--- Dataset entries ---
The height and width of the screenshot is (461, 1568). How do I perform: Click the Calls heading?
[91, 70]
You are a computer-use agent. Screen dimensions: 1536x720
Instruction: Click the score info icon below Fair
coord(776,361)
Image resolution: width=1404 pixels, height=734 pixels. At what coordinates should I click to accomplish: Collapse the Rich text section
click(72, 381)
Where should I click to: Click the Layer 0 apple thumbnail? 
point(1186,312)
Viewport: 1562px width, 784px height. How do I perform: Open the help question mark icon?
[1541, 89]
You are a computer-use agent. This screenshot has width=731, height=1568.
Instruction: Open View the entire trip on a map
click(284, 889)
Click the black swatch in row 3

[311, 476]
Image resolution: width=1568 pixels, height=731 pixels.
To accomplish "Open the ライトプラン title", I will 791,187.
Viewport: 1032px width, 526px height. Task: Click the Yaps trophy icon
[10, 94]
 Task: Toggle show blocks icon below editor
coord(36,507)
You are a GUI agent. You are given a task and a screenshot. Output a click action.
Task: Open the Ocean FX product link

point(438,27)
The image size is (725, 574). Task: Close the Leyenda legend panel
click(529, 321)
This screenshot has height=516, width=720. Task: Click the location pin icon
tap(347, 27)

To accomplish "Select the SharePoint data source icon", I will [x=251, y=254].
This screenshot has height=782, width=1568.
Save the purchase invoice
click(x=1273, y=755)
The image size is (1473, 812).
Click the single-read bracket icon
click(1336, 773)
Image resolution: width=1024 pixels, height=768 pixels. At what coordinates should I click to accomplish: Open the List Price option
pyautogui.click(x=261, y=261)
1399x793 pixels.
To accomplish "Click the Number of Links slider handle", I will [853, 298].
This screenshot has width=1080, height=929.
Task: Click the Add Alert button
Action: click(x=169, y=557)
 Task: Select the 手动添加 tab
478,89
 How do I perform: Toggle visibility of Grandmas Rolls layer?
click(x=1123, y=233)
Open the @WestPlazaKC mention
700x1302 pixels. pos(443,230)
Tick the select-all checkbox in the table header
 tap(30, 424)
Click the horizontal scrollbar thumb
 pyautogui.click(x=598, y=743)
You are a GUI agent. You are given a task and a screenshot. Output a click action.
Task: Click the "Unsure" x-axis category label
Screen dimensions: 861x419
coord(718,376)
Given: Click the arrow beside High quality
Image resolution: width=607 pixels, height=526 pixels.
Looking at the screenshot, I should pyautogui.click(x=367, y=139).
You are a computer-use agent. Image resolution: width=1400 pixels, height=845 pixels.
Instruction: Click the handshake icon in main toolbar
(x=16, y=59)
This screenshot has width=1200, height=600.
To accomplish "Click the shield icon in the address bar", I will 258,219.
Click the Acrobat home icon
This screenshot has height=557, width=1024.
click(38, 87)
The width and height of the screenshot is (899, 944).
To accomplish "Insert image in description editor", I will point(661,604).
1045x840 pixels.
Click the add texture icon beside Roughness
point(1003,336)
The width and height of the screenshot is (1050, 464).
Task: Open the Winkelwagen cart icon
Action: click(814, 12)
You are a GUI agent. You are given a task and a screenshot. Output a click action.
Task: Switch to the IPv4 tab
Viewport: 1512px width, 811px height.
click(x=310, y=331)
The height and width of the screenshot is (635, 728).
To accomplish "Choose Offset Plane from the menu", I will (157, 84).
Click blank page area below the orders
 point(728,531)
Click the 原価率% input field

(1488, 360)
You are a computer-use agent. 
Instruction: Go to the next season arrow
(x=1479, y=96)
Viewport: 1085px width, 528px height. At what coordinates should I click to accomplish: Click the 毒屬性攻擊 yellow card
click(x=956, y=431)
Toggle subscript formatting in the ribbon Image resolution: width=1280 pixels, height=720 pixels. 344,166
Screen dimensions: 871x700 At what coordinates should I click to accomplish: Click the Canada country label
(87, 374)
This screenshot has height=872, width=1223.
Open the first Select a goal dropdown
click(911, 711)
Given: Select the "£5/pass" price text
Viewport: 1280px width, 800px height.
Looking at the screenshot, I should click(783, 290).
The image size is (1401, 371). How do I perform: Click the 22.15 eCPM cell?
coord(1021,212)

--- Aim of the exercise ---
When copying the data above, keep every line exactly as written.

--- Output for this exercise ---
The height and width of the screenshot is (461, 1568). How do I perform: Click the Calls heading?
[91, 70]
You are a computer-use agent. Screen dimensions: 1536x720
Instruction: Click the score info icon below Fair
coord(776,361)
Image resolution: width=1404 pixels, height=734 pixels. At what coordinates should I click to accomplish: Collapse the Rich text section
click(72, 381)
Where should I click to: Click the Layer 0 apple thumbnail? 
point(1186,312)
Viewport: 1562px width, 784px height. How do I perform: Open the help question mark icon?
[1541, 89]
You are a computer-use agent. This screenshot has width=731, height=1568.
Instruction: Open View the entire trip on a map
click(284, 889)
Click the black swatch in row 3

[311, 476]
Image resolution: width=1568 pixels, height=731 pixels.
To accomplish "Open the ライトプラン title", I will 791,187.
Viewport: 1032px width, 526px height. Task: Click the Yaps trophy icon
[10, 94]
 Task: Toggle show blocks icon below editor
coord(36,507)
You are a GUI agent. You are given a task and a screenshot. Output a click action.
Task: Open the Ocean FX product link

point(438,27)
The image size is (725, 574). Task: Close the Leyenda legend panel
click(529, 321)
This screenshot has height=516, width=720. Task: Click the location pin icon
tap(347, 27)

To accomplish "Select the SharePoint data source icon", I will [x=251, y=254].
This screenshot has height=782, width=1568.
Save the purchase invoice
click(x=1273, y=755)
The image size is (1473, 812).
Click the single-read bracket icon
click(1336, 773)
Image resolution: width=1024 pixels, height=768 pixels. At what coordinates should I click to accomplish: Open the List Price option
pyautogui.click(x=261, y=261)
1399x793 pixels.
To accomplish "Click the Number of Links slider handle", I will [853, 298].
This screenshot has width=1080, height=929.
Task: Click the Add Alert button
Action: click(x=169, y=557)
 Task: Select the 手动添加 tab
478,89
 How do I perform: Toggle visibility of Grandmas Rolls layer?
click(x=1123, y=233)
Open the @WestPlazaKC mention
700x1302 pixels. pos(443,230)
Tick the select-all checkbox in the table header
 tap(30, 424)
Click the horizontal scrollbar thumb
 pyautogui.click(x=598, y=743)
You are a GUI agent. You are given a task and a screenshot. Output a click action.
Task: Click the "Unsure" x-axis category label
Screen dimensions: 861x419
coord(718,376)
Given: Click the arrow beside High quality
Image resolution: width=607 pixels, height=526 pixels.
Looking at the screenshot, I should pyautogui.click(x=367, y=139).
You are a computer-use agent. Image resolution: width=1400 pixels, height=845 pixels.
Instruction: Click the handshake icon in main toolbar
(x=16, y=59)
This screenshot has width=1200, height=600.
To accomplish "Click the shield icon in the address bar", I will 258,219.
Click the Acrobat home icon
This screenshot has height=557, width=1024.
click(38, 87)
The width and height of the screenshot is (899, 944).
To accomplish "Insert image in description editor", I will point(661,604).
1045x840 pixels.
Click the add texture icon beside Roughness
point(1003,336)
The width and height of the screenshot is (1050, 464).
Task: Open the Winkelwagen cart icon
Action: click(814, 12)
You are a GUI agent. You are given a task and a screenshot. Output a click action.
Task: Switch to the IPv4 tab
Viewport: 1512px width, 811px height.
click(x=310, y=331)
The height and width of the screenshot is (635, 728).
To accomplish "Choose Offset Plane from the menu", I will (157, 84).
Click blank page area below the orders
 point(728,531)
Click the 原価率% input field

(1488, 360)
You are a computer-use agent. 
Instruction: Go to the next season arrow
(x=1479, y=96)
Viewport: 1085px width, 528px height. At what coordinates should I click to accomplish: Click the 毒屬性攻擊 yellow card
click(x=956, y=431)
Toggle subscript formatting in the ribbon Image resolution: width=1280 pixels, height=720 pixels. 344,166
Screen dimensions: 871x700 At what coordinates should I click to accomplish: Click the Canada country label
(87, 374)
This screenshot has height=872, width=1223.
Open the first Select a goal dropdown
click(911, 711)
Given: Select the "£5/pass" price text
Viewport: 1280px width, 800px height.
Looking at the screenshot, I should click(783, 290).
The image size is (1401, 371). How do I perform: Click the 22.15 eCPM cell?
coord(1021,212)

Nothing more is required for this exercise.